Before God created Duct Tape there was baling wire. Every farm or ranch I ever worked on had machinery held together by this stuff. I still keep a couple of rolls of it around and I still find it useful. Especially if the repair is going to “live” outside where the sun would eventually disintegrate Duct Tape.
Safe (1hr fire-rated min)
I never thought I’d need a safe but then I realized one of the most common disasters to befall us as individuals is a house fire. Now, you may not have a lot of stock certificates laying around. I sure don’t. And I don’t have a ton of cash I need to protect either.
But what will happen to your guns and ammo if you have a fire? Your jewelry?
Are your real estate deeds, automobile titles, insurance documents, your most precious family photos, going to survive a fire?
What about your last will and testament?
The point here, of course, is that we all have paper documents we can’t afford to lose. Paper burns at 451 degrees Fahrenheit. (Remember Ray Bradbury’s book “Fahrenheit 451” where the “firemen” were burning books?) So anything you put your valuables in must keep the interior temperature below that point and the best thing to do that is a safe with an absolute minimum one-hour fire rating at 1700 degrees. House fires can burn at any temperatures between 1200 and 1800 degrees and they’ll likely burn for more than an hour—unless your fire department is a quick responder. A good safe will keep your documents and cash and other combustibles from incinerating during the worst of the fire’s heat and will also protect them from all the water used to extinguish the fire.
Now some folks will bury cash and guns and other valuables in the “back forty.” After all, deep holes were invented before safes. And that’s fine so long as: 1—You can find them again after a major disaster such as a forest fire or flood have come through and destroyed all your precious landmarks; 2—You buried them deep enough they won’t melt if the forest /meadow or whatever above them burns; 3—You vacuum sealed them in a waterproof container along with oxygen absorbers to prevent corrosion; and 4—You also dug your hole deep enough to avoid frost heaving and not so deep you hit water. Easy peasy, right?
Other folks trust banks enough to put all such valuables, well, except for guns and ammo, in a safety deposit box. Did you know the box and all its contents are essentially the property of the bank? How would you get access if the bank is closed for the duration of an emergency? How would your heirs gain access in the event of your death? Seriously, one of the worst mistakes people make is to put their wills in a safety deposit box. Then they die and before anyone (their spouse or children) can clean out the box it is sealed and they have to go through probate—so much for having a will. Never put a will in a safety deposit box.
Since I live in a desert I just might try burying a few valuables, especially if I’m worried about FEMA going around confiscating my guns. But for maximum safety against the likeliest of disasters (fires and burglars) I’m going to get a safe. And I’ll either get one with an old fashioned mechanical combination lock (EMP proof) or if it has an electronic lock it must also have so-called Redundant locks (a mechanical lock in case the electronic lock fails).

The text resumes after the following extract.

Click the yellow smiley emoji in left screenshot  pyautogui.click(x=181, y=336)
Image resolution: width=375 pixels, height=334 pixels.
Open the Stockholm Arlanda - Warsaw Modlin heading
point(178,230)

A really good website to aid you in finding the best safe for you is
I’m researching safes costing under $1000 because that fits my budget and because I think most of you could afford that much if you decide to do so. Sure, there are better safes for more money but remember I’m primarily protecting the contents against fire. I figure my big dog and my not-in-the-safe guns will deter burglars. And any safe worth buying will be too heavy for burglars to steal.
The main one I’m interested in so far is the Second Amendment Gun Safe by Blue Dot Safes. It is one-hour fire rated at 1700 degrees and has an intumescent expandable heat seal around the door so not even smoke can get in. It comes standard with an electronic lock but is available with a mechanical lock if you request one. I’d order it through Amazon if possible to take advantage of my Prime membership’s free shipping (can cost up to $500 since the thing weighs 650 pounds). This safe is not Made in America L so I’m still looking. It is made in Taiwan so I can live with that if I have to. I refuse as a matter of principle to knowingly purchase anything from mainland China. I apologize if my rant on this subject is growing tiresome but I buy American first because doing so supports American jobs and strengthens our American economy.
The Tradition 19 Gun Safe by Winchester Safes is Made in America but it’s only fire rated for 45 minutes at 1200 degrees. It has an Palusol expandable heat seal but apparently only comes with an electronic lock. I haven’t been able to find out yet if this safe comes with an emergency backup key in case the electronic lock fails.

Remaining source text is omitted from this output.